**How to complete this task:**
Apart from the pictures, write out the records that follow exactly.
.....
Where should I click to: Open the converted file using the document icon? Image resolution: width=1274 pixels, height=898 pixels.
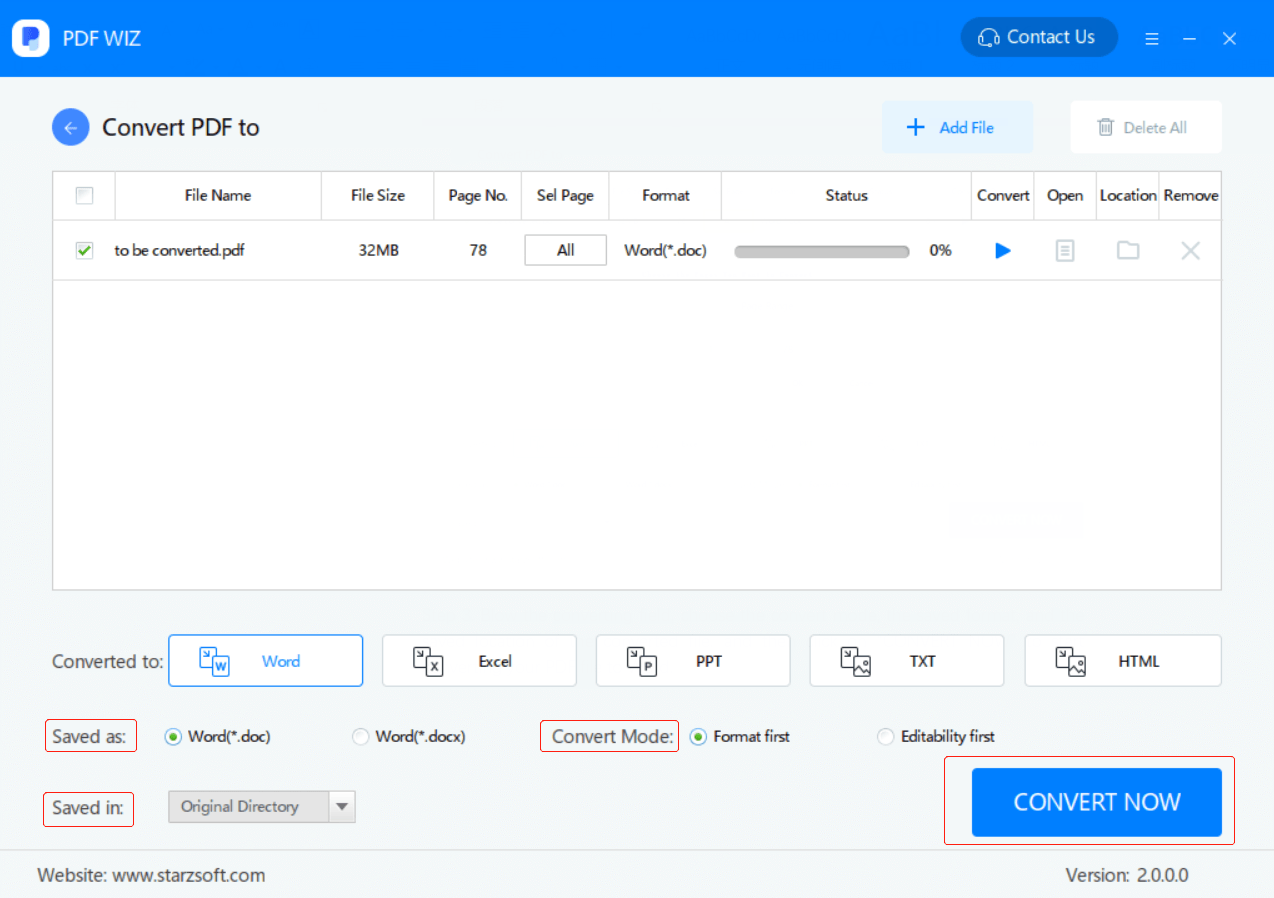(x=1064, y=250)
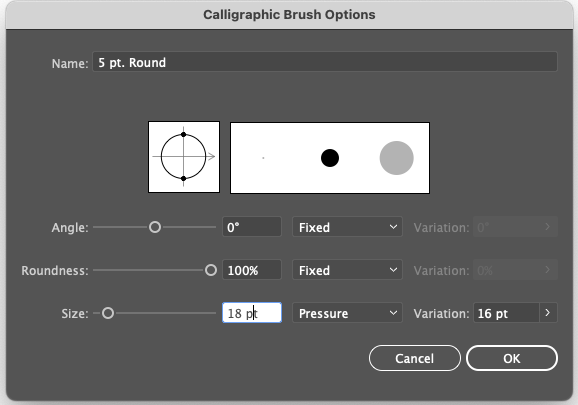The image size is (578, 405).
Task: Click the Cancel button
Action: tap(415, 358)
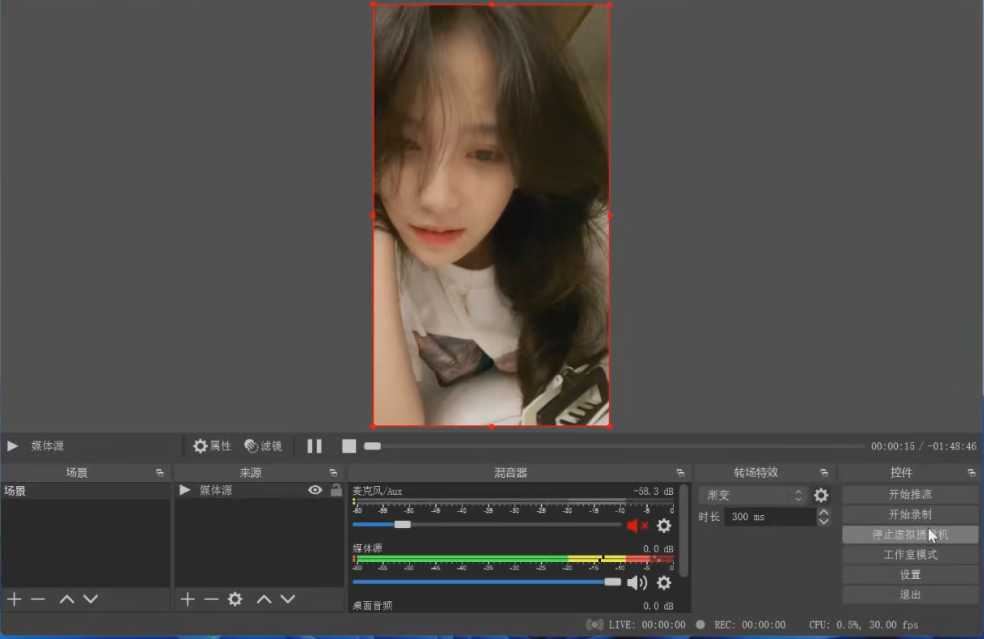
.....
**Task response:**
Where should I click to: Open the converted file using the document icon? Image resolution: width=1274 pixels, height=898 pixels.
(x=1064, y=250)
The image size is (578, 405).
Task: Click the Cancel button
Action: tap(415, 358)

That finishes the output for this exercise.